Faiz politikaları çeşitlendi
Nisan ayında birçok büyük merkez bankası politika faizlerinde değişikliklere gitmeden sabit tutma kararı aldı. Kanada Merkez Bankası (BoC), Avustralya Merkez Bankası (RBA), Güney Kore Merkez Bankası, Polonya Merkez Bankası, Macaristan Merkez Bankası (MNB) ve Rusya Merkez Bankası (CBR) faizlerini değiştirmedi. Ancak, Avrupa Merkez Bankası (ECB) ve Yeni Zelanda Merkez Bankası faizleri düşürürken, Türkiye Cumhuriyet Merkez Bankası (TCMB) faiz artırımı yaptı.
Avrupa Merkez Bankası (ECB) ve ticaret gerilimleri
ECB, 25 baz puanlık bir indirime giderek mevduat faizini yüzde 2,50’den yüzde 2,25’e çekti. Bu adımın arkasında, artan ticaret gerginlikleri nedeniyle ekonomik büyüme risklerinin arttığına dair endişeler bulunuyor.
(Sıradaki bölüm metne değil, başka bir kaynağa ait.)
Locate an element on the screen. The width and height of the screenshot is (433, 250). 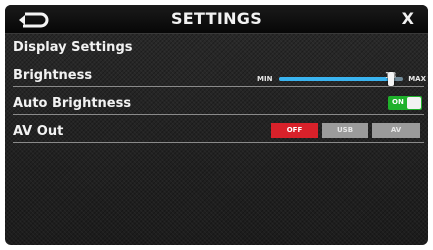
av-out-label: AV Out is located at coordinates (38, 132).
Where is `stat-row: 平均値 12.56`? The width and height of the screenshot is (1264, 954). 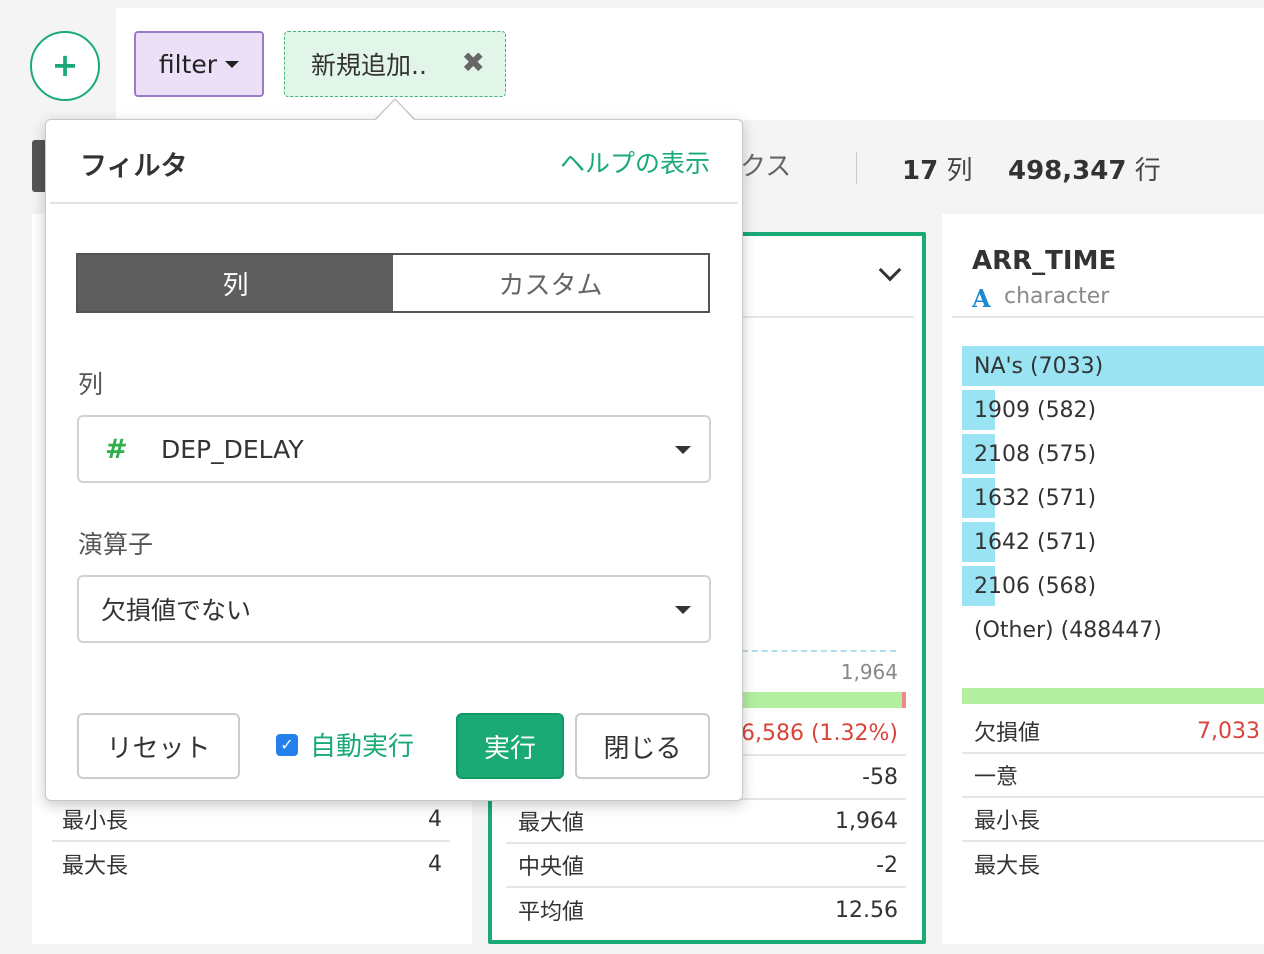
stat-row: 平均値 12.56 is located at coordinates (706, 910).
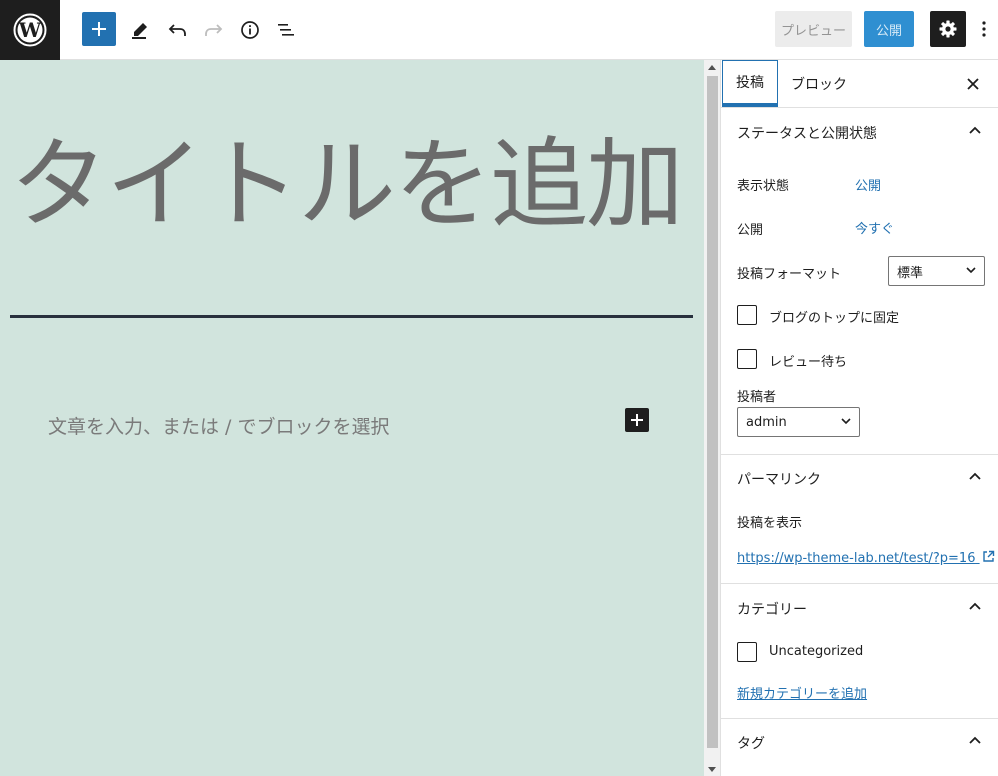 The image size is (998, 776). I want to click on pending-review-label: レビュー待ち, so click(808, 362).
ECB Başkanı Christine Lagarde, Avro Bölgesi ihracatçılarının ticarette yeni engellerle karşılaştıklarını vurgularken, küresel ticaretin daralmasının ekonomik büyümeye olumsuz etki yapacağına dikkat çekti.
Yeni Zelanda ve Hindistan’dan faiz indirimleri
Yeni Zelanda Merkez Bankası, enflasyonun hedefle uyumlu kalmasını sağlamak amacıyla faizini 25 baz puan indirerek yüzde 3,50’ye çekti. Hindistan Merkez Bankası da faizini 25 baz puan indirerek yüzde 6’ya çekti ve para politikasını “destekleyici” yönde değiştirdi. Her iki merkez bankası da, küresel ticaret gerilimlerinin büyüme ve enflasyon üzerinde olumsuz etkiler yaratabileceğine dair uyarılarda bulundu.
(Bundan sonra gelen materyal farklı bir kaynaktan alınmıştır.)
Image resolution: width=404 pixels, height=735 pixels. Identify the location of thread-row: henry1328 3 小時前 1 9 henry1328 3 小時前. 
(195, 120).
Kanada ve Güney Kore sabit kaldı
Kanada Merkez Bankası (BoC), ABD’nin ticaret politikalarındaki belirsizlik ve değişikliklere rağmen faiz oranını yüzde 2,75’te sabit tuttu. Güney Kore Merkez Bankası da faizini değiştirmeyerek yüzde 2,75 seviyesinde bıraktı. Her iki merkez bankası da küresel ekonomik belirsizliklerin büyüme ve enflasyon üzerinde risk oluşturduğunu belirtti.
TCMB faiz artırımı yaptı
Türkiye Cumhuriyet Merkez Bankası (TCMB), nisan ayında faizini 350 baz puan artırarak yüzde 46’ya çıkardı. TCMB’nin aldığı bu karar, enflasyonun ana eğilimindeki gerilemeyi desteklemeyi hedeflerken, küresel ticaretteki artan korumacı eğilimlerin yerel ekonomik faaliyet ve emtia fiyatları üzerinde yaratabileceği olumsuz etkiler izleniyor.
Dünyadaki genel merkez bankası politikaları
Dünya genelinde merkez bankaları, küresel ekonomik belirsizlikleri dikkate alarak temkinli adımlar atmaya devam ediyor. Bu süreç, ekonomik büyüme ve enflasyon arasındaki dengeyi korumayı amaçlayan, dikkatli ve esnek para politikalarını gerektiriyor.